Cryptocurrency exchange Binance has had its Weibo account terminated with sources indicating the landmark move could be due to the exchange’s support of protests in Hong Kong.
Riots in Hong Kong began in March, and remain ongoing in the region. They have caused widespread disruption to businesses in the region, and center on protestors demands for more autonomy from mainland China.
Now, with tensions on the ground ratcheting up and with President Xi Jinping demanding a swift resolution, some sources have claimed the shutdown of Malta-based exchange Binance’s Weibo account, a micro-blogging social media site, similar to Facebook or Twitter, is due to alleged connections the exchange has with protestors.
Binance’s Weibo page now says: “The account has been invisible due to violations of laws and regulations and the relevant provisions of the Weibo Community Convention.”
In addition, all content has been removed from the page, including follower numbers and posts.
China Times reported that the move could be due to more “stringent penalties”, and speculated the move could have been due to Binance’s planned launch of fiat currency gateways to the exchange from Chinese messaging site WeChat and payment provider Alipay, that would reportedly allow users of these sites to easily buy and sell crypto with their fiat currencies.
However, more sinister motivations for the crackdown are being suggested.
“Binance is suspected by the Chinese government of backing the riots in Hong Kong with funds,” an unnamed source disclosed.
“Binance is providing rioters with funding channels and the Chinese National Security Department is already monitoring the exchange. This also explains why their Weibo account was shut down a few days ago.
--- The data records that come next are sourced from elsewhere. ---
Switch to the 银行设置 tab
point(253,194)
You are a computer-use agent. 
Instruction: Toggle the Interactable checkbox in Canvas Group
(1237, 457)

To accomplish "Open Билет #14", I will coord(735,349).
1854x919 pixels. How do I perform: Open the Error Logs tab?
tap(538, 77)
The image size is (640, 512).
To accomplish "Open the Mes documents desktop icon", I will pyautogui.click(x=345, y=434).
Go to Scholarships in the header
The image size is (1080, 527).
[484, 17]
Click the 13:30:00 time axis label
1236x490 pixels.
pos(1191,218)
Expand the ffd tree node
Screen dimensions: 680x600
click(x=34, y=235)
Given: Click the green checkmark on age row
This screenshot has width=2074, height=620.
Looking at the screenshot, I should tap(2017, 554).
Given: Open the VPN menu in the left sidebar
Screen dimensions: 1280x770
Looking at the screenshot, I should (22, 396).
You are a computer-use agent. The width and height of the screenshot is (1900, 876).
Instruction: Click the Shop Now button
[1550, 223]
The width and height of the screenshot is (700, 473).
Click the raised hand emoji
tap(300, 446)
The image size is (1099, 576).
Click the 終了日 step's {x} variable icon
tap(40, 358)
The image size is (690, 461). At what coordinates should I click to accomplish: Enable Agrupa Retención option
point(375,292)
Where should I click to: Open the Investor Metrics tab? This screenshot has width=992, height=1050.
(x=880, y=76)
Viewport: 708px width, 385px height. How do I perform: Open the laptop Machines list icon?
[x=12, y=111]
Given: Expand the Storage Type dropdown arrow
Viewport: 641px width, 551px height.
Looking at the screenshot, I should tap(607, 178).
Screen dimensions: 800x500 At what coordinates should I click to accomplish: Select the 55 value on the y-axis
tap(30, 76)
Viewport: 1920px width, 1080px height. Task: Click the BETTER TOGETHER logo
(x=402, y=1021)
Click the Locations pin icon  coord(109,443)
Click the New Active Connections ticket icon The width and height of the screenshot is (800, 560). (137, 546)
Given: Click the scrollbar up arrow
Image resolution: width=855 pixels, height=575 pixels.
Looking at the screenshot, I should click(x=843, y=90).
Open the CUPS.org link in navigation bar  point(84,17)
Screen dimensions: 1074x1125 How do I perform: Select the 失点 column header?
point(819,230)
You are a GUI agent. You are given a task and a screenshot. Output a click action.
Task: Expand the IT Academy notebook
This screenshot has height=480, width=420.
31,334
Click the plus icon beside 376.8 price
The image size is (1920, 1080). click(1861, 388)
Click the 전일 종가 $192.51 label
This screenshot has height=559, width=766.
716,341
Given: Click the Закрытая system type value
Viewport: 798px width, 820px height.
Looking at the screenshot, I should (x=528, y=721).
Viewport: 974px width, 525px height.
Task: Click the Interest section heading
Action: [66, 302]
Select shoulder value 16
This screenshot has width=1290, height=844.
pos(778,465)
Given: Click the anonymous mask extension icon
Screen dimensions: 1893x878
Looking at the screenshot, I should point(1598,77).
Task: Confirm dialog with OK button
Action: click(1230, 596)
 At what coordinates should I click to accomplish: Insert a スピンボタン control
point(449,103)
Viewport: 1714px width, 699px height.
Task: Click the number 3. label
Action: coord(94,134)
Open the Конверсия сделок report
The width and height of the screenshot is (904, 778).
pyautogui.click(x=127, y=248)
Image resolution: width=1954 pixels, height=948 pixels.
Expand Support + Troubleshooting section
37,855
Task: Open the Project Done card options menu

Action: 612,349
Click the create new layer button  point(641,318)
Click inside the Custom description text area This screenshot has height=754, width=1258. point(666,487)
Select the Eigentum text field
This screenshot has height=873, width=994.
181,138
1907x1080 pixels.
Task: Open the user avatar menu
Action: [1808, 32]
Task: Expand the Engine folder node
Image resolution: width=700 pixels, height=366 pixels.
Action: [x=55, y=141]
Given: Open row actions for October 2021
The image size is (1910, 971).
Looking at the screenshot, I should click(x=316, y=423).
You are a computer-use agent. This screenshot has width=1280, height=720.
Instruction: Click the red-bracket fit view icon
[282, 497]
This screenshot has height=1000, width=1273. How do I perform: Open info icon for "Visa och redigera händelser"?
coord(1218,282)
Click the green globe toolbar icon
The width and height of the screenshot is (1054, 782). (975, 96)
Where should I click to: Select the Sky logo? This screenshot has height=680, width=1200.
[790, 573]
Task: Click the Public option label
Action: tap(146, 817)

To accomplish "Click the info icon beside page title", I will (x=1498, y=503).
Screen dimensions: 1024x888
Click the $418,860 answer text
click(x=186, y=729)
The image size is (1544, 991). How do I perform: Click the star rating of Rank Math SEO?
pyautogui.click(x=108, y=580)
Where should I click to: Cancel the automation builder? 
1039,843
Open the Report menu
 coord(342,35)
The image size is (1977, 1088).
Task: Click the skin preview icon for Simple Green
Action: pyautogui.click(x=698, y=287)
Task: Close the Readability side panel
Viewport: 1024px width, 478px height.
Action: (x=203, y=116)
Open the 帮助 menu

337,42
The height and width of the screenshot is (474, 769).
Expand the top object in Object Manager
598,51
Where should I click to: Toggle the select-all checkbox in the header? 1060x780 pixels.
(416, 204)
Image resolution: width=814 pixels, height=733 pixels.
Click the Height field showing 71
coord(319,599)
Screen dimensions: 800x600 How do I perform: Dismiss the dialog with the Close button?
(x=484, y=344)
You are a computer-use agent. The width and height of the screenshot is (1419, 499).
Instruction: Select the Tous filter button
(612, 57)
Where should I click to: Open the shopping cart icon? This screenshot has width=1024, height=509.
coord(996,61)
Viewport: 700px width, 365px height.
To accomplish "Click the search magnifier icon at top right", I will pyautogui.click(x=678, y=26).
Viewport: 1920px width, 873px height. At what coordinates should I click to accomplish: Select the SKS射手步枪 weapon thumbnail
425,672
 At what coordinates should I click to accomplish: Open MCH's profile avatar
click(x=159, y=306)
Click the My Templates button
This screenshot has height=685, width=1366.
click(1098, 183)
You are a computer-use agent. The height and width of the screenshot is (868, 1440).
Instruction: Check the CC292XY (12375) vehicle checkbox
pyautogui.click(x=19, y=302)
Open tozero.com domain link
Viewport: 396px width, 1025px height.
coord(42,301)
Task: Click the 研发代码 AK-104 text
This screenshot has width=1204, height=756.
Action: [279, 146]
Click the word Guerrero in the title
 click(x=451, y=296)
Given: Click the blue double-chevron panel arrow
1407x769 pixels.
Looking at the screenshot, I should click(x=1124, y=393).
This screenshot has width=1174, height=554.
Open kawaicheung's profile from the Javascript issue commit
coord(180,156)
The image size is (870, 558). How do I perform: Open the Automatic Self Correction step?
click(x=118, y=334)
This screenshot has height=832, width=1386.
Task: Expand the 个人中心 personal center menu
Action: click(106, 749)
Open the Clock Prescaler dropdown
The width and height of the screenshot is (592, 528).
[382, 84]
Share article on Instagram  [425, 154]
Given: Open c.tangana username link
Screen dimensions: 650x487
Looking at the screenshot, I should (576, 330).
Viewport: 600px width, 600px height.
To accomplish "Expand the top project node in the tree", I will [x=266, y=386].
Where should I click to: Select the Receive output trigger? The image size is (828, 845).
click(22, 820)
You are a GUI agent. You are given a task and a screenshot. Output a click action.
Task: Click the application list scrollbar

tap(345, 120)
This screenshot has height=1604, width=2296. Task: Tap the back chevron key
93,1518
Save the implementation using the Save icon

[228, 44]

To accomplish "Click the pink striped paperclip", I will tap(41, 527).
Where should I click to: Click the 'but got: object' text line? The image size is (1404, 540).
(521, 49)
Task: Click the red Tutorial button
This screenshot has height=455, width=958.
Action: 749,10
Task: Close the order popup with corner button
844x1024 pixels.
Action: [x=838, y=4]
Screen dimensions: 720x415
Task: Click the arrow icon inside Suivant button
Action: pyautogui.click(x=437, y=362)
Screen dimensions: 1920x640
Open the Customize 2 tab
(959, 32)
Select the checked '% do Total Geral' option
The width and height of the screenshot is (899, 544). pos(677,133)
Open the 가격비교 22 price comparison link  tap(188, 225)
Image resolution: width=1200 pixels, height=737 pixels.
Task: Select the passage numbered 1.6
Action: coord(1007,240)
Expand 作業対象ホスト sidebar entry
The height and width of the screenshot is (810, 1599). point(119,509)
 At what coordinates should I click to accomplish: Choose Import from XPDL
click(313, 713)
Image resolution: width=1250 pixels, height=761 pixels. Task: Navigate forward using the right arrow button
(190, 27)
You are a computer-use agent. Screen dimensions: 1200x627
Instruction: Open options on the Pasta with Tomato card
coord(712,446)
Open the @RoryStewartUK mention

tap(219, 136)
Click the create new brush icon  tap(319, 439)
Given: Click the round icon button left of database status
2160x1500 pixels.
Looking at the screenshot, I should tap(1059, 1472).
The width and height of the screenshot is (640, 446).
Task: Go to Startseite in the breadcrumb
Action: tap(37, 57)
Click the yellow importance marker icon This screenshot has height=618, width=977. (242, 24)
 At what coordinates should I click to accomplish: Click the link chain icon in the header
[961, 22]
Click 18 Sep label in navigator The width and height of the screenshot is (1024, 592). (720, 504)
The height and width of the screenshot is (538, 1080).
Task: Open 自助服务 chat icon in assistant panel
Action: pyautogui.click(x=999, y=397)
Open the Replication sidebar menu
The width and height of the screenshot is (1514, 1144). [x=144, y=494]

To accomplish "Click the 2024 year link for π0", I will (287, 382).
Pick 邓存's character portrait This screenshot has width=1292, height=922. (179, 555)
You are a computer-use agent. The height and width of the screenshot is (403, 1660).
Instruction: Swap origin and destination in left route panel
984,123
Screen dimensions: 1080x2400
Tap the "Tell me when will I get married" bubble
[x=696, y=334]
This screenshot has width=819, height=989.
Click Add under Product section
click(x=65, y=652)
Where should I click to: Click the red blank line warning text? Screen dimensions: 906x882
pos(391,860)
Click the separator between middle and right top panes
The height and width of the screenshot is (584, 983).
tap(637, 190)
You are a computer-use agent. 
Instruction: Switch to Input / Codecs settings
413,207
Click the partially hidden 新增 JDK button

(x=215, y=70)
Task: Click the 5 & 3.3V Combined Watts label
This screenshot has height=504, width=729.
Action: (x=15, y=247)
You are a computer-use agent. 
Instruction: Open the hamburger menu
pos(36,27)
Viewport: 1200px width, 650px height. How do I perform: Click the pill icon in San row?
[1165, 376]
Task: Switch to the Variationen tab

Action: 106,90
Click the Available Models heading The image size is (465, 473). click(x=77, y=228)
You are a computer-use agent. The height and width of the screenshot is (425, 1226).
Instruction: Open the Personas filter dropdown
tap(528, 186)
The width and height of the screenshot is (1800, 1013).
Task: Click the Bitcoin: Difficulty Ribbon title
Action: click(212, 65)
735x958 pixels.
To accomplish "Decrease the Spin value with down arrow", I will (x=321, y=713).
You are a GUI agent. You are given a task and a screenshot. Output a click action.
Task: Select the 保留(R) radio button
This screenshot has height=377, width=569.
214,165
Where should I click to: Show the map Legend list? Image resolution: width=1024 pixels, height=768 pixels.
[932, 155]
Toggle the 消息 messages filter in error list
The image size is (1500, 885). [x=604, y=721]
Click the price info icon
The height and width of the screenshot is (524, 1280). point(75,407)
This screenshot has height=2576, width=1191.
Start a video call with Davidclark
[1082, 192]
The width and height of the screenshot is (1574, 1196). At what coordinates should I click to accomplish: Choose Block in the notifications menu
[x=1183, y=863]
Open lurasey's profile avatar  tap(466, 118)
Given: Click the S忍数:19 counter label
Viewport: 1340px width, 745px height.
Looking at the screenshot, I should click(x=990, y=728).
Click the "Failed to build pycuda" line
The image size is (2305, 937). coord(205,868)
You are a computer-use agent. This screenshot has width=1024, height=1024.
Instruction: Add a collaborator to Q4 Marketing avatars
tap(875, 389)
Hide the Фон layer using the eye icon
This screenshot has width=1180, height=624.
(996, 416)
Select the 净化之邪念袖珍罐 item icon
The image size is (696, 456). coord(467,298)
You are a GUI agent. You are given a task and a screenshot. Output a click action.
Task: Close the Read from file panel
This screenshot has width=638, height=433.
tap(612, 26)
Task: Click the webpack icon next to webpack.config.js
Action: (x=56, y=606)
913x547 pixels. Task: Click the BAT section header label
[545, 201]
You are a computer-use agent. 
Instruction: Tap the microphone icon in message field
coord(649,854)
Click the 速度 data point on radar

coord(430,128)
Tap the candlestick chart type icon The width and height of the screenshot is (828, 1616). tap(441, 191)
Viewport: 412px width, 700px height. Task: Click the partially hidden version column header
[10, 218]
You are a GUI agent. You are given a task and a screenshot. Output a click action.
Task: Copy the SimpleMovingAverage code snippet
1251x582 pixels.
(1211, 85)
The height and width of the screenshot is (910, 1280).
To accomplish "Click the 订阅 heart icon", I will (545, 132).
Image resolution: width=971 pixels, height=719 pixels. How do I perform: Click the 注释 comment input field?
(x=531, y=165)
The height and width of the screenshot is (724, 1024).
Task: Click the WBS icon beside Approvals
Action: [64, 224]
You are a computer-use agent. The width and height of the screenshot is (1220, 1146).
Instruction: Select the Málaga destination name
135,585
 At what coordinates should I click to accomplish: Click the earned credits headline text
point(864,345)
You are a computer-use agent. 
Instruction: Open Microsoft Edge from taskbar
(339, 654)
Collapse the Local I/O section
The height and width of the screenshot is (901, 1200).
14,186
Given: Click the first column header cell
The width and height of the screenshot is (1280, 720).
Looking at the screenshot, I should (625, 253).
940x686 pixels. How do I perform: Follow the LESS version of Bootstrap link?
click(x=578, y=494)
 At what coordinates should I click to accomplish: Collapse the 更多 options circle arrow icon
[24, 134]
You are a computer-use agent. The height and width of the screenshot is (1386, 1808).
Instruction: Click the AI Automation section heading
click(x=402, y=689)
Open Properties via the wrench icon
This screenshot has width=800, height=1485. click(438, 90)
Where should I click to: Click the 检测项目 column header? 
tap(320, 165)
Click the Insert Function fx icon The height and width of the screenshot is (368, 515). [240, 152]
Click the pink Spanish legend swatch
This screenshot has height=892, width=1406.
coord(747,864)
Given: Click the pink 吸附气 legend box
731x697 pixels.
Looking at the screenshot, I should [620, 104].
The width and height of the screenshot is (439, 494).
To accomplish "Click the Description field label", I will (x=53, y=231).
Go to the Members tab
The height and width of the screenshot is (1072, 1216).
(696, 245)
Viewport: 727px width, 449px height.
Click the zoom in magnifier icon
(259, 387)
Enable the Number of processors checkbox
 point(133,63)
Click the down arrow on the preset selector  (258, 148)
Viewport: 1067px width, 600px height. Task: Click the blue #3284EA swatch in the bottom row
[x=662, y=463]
“Additionally, the founder of another renowned Chinese crypto exchange, MXC, has left the country, possibly because of a tightening of regulations surrounding the use of crypto in China. MXC has been famous for its transaction mining and volume tokens which led to a high trading volume on the exchange in a very short time.”
The move is more bad news for the exchange.
Already in 2019, the exchange has been the victim of a major security breach, with hackers stealing 7,000 bitcoin from the exchange’s hot wallet; and a major privacy breach, after customers’ personal details, including names, addresses, photographs and signatures were posted online.